See here for tr2aacds only:
http://arthropods.eugenes.org/EvidentialGene/about/EvidentialGene_trassembly_pipe.htmlwhich takes your gene assembly fasta sequences as input, and outputs a folder okayset/ of the reduced gene set (transcripts and proteins):
$evigene/scripts/prot/
tr2aacds.pl -NCPU $ncpu -MAXMEM $maxmem -log -cdna $trset
See here for sra2genes:
http://arthropods.eugenes.org/EvidentialGene/other/sra2genes_testdrive/sra2genes4v_testdrive/ SRA2Genes steps are
data selection and RNA assemblies
1. get RNA data (from NCBI SRA, or other sources)
2. reformat sra to fasta
3. subset(s) of data, digital normalize/reduce;
4. run several assemblers, with kmer size options, other opts
5. post process assembly sets (
trformat.pl)
6. quick assessment: aastats per assembly, report
reduction to best draft gene set, self-referential (no external gene evidence)
7. run evg over-assembly reduction,
tr2aacds.pl refinement with external gene evidence
8. ref protein blastp x evg okayset
9. annotate and name genes, vector/contam screen, conserved domains, transposons
10. make annotated public gene set
11. make NCBI TSA submission file set
So step 7 is the reduction with
tr2aacds.plThen to proceed to steps 8 and on, you need to add reference proteins for your plant.
Some set of good quality species proteins, I suggest 2 to 5 species. For Douglas fir you can pick from several related species. I suggest you look at either NCBI RefSeq for plants or Phytozome if you dont already have a set of reference species genes.
Use sra2genes this way, for its several steps:
1. Create folders of your input data and reference data:
trsets/ folder of your transcripts
refset/ folder has reference data for your species
genome/ folder has chromosome assembly, if available (not required)

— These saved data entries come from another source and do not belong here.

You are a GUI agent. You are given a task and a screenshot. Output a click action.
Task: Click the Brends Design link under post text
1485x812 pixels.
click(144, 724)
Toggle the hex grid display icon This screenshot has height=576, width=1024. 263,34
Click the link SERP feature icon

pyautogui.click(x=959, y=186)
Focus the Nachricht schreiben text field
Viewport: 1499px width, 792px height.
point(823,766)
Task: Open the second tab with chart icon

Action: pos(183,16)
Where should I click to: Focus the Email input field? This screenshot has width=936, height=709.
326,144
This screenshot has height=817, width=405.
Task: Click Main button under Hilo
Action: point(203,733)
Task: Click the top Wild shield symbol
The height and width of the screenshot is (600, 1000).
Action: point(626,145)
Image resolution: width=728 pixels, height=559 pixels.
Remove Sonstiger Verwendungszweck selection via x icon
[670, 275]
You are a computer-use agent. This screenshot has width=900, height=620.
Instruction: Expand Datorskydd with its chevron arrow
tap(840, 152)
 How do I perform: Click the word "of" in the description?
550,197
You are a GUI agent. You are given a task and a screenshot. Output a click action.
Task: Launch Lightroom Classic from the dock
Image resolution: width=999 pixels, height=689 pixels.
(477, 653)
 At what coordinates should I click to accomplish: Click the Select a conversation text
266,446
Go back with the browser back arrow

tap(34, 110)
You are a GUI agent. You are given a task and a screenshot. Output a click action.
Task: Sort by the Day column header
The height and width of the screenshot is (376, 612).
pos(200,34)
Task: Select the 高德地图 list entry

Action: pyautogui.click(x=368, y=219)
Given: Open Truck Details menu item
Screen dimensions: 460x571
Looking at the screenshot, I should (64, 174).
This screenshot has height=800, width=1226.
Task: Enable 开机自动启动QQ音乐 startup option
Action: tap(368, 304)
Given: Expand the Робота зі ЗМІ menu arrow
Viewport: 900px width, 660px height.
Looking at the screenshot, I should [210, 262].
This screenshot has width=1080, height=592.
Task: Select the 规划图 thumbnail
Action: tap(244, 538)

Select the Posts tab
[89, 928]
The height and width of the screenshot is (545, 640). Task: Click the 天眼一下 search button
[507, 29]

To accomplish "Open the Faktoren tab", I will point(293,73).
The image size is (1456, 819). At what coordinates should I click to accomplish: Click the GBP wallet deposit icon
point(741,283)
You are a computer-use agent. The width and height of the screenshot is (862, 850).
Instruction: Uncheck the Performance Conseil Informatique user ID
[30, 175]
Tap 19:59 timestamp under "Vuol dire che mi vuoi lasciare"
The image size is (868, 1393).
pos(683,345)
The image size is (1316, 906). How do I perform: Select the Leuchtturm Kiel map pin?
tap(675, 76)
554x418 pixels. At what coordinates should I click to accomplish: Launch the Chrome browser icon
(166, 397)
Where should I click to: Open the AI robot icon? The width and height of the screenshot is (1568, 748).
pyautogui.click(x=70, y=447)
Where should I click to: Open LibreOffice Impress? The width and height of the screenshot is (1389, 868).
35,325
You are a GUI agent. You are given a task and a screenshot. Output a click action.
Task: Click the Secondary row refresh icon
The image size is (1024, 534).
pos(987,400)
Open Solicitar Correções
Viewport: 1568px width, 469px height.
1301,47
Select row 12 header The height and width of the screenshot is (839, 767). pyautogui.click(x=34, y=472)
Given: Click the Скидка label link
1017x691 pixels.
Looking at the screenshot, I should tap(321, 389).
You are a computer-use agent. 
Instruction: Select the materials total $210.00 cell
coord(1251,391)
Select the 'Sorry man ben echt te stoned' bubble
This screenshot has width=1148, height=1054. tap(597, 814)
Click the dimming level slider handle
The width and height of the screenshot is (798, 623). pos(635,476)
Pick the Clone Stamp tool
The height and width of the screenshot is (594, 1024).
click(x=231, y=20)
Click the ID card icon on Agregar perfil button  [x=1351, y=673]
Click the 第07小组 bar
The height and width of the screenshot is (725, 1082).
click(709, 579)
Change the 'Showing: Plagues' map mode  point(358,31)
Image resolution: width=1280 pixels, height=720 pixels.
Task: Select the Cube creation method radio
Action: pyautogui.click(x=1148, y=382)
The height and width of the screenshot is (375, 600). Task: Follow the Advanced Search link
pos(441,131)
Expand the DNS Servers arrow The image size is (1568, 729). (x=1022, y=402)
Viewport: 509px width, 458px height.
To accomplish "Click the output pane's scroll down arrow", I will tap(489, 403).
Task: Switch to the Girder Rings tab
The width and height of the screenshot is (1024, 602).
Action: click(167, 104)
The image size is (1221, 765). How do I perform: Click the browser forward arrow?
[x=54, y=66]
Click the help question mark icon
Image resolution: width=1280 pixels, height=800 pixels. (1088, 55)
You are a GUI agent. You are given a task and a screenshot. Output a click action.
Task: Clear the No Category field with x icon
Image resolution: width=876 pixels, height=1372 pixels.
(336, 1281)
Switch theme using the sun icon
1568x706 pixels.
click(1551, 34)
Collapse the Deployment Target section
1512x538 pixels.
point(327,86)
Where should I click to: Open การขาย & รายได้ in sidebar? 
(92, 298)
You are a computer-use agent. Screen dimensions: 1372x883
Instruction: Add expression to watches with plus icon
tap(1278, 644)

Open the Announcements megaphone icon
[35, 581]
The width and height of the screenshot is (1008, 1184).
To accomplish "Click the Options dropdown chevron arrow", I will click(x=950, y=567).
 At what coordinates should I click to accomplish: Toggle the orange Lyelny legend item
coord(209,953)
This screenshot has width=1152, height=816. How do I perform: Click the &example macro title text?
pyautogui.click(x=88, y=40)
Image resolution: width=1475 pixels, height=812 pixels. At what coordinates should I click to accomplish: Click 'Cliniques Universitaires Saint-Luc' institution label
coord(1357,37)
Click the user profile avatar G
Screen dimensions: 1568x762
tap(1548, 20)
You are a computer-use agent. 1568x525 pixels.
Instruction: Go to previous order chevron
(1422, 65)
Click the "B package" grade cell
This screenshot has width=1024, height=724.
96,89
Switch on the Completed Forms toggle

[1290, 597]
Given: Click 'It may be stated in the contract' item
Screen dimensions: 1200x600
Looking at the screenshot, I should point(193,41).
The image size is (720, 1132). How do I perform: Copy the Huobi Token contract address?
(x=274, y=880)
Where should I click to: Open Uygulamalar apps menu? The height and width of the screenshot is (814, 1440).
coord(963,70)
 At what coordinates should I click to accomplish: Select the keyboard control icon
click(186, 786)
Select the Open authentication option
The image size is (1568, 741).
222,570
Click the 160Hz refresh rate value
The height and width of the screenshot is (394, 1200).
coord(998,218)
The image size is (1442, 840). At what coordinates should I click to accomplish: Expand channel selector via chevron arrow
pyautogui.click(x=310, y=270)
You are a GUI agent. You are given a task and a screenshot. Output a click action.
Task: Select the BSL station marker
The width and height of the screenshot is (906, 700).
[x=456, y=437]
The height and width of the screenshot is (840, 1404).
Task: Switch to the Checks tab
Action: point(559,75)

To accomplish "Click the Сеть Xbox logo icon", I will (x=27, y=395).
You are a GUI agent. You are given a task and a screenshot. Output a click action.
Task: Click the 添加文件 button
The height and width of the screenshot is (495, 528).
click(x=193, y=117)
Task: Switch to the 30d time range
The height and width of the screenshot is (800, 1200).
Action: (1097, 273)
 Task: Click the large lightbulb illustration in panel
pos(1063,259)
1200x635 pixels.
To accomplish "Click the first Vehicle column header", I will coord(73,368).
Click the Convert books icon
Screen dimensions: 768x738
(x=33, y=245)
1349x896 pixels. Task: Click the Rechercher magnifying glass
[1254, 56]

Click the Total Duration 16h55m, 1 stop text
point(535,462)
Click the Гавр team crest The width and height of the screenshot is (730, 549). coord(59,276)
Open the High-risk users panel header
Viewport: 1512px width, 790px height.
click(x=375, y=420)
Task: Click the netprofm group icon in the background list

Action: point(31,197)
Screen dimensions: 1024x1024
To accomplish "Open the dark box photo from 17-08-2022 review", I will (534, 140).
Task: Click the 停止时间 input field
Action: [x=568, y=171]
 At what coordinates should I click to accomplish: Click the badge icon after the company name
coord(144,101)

2. Run this setup script with configured applications:
env name=arath16test species=Arabidopsis_thaliana runsteps=start7 ncpu=8 maxmem=16000 datad=`pwd` ./run_evgsra2genes4v.sh
3. Run the cluster scripts it creates to do the computes
4. Rerun this run_evgsra2genes4v.sh script, which then updates to next pipeline steps, depending on outcome of (3).